>> Begin

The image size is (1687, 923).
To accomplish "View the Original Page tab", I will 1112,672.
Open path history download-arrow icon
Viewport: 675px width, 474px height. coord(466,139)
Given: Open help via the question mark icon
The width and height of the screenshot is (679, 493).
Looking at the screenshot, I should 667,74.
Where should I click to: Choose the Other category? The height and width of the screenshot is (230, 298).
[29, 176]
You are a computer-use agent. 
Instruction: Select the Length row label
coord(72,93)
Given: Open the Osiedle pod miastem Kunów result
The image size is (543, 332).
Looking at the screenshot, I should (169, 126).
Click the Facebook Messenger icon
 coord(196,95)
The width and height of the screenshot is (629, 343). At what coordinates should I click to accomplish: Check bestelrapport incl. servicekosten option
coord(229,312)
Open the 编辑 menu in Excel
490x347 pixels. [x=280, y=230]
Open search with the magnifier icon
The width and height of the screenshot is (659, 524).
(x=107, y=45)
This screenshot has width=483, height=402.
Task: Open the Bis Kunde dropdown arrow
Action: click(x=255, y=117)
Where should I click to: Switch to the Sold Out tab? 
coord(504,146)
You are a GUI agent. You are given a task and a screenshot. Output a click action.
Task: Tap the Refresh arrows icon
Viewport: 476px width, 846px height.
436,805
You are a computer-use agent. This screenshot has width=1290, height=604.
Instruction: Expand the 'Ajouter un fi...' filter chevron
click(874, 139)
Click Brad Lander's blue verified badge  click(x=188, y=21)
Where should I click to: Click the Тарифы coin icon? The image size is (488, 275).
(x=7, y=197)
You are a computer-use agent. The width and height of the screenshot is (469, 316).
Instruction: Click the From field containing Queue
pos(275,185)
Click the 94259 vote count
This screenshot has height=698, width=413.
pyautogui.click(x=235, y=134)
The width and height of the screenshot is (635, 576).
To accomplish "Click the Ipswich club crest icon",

>> End

(To be done) Rewrite all of the entries above, replacing "The width and height of the screenshot is" with "The screenshot dimensions are" and leaving everything else unchanged.

(Task output)
The image size is (1687, 923).
To accomplish "View the Original Page tab", I will 1112,672.
Open path history download-arrow icon
Viewport: 675px width, 474px height. coord(466,139)
Given: Open help via the question mark icon
The screenshot dimensions are (679, 493).
Looking at the screenshot, I should 667,74.
Where should I click to: Choose the Other category? The height and width of the screenshot is (230, 298).
[29, 176]
You are a computer-use agent. 
Instruction: Select the Length row label
coord(72,93)
Given: Open the Osiedle pod miastem Kunów result
The image size is (543, 332).
Looking at the screenshot, I should (169, 126).
Click the Facebook Messenger icon
 coord(196,95)
The screenshot dimensions are (629, 343). At what coordinates should I click to accomplish: Check bestelrapport incl. servicekosten option
coord(229,312)
Open the 编辑 menu in Excel
490x347 pixels. [x=280, y=230]
Open search with the magnifier icon
The screenshot dimensions are (659, 524).
(x=107, y=45)
This screenshot has width=483, height=402.
Task: Open the Bis Kunde dropdown arrow
Action: click(x=255, y=117)
Where should I click to: Switch to the Sold Out tab? 
coord(504,146)
You are a GUI agent. You are given a task and a screenshot. Output a click action.
Task: Tap the Refresh arrows icon
Viewport: 476px width, 846px height.
436,805
You are a computer-use agent. This screenshot has width=1290, height=604.
Instruction: Expand the 'Ajouter un fi...' filter chevron
click(874, 139)
Click Brad Lander's blue verified badge  click(x=188, y=21)
Where should I click to: Click the Тарифы coin icon? The image size is (488, 275).
(x=7, y=197)
You are a computer-use agent. The screenshot dimensions are (469, 316).
Instruction: Click the From field containing Queue
pos(275,185)
Click the 94259 vote count
This screenshot has height=698, width=413.
pyautogui.click(x=235, y=134)
The screenshot dimensions are (635, 576).
To accomplish "Click the Ipswich club crest icon",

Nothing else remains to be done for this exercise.